Estate planning is a key component of everyone’s financial plan and yet no one wants to think about their demise or being incapacitated.
Here are a few considerations to get a plan in place.
Make a will: A will is the foundation of your estate plan. It will allow for your assets to be distributed according to your wishes. If you die without a will in place, you will have died intestate, and that is when the government will step and distribute your assets according to provincial formula.
A will clearly outlines guardianship of your children. But it is often neglected as people believe their family will never fight. Some may have put a will into place years ago; however, your family dynamics, tax laws, and even your intentions may have changed. Finally, people have told me they don't put a plan into place because they fear it will bring on their demise that much sooner. It will not.
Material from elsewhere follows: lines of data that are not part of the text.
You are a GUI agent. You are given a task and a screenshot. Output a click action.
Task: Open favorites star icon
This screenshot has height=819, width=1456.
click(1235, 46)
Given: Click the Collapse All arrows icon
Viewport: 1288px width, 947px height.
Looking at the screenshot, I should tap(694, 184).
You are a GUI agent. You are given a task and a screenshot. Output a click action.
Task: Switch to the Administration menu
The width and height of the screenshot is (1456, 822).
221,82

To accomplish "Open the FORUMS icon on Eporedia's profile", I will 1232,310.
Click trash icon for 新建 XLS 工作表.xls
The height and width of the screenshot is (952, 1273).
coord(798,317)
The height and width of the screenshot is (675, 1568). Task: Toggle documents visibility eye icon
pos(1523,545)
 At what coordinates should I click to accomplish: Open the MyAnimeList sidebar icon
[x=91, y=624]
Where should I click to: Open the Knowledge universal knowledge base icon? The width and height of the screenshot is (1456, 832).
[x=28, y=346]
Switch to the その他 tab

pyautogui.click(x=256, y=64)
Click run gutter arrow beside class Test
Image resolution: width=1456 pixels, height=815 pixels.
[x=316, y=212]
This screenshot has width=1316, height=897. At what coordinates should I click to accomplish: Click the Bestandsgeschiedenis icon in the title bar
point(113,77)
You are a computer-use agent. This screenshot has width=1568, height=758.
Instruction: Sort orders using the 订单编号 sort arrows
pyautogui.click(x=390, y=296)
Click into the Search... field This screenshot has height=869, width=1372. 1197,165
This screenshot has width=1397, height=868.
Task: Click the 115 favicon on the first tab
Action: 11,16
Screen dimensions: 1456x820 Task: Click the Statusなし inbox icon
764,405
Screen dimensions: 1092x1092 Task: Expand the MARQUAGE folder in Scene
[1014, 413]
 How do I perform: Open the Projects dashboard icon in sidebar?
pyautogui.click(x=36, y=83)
Powers of attorney: These are legal documents that allow a designated person to step in and handle your personal and financial affairs in the event you are unable or unwilling to do so. It does not replace your will and can be revoked, if you are capable, under Ontario law. However, a power of attorney can't change your will, not act in your best interest, make decisions after your death, or transfer the power of attorney to someone else.
Joint ownership: In the event something were to happen to one account holder, the other account holder would have access to the funds in a bank account, property or even investments.
Registered plans: RRSPs, TFSAs, or RRIFs should be assigned a beneficiary. However, you should seek professional assistance because there could tax consequences, which can be complex.
Life Insurance: Insurance is best if never used and invaluable if you need it. It doesn't make losing someone you care about any easier, but it will help cover taxes, bills, mortgage payments and other expenses you may not have had to plan on paying for on your own.
In a period when you feel helpless and out of control, I think it is important to control what you can when you can. You can get your estate plan in place if you choose to.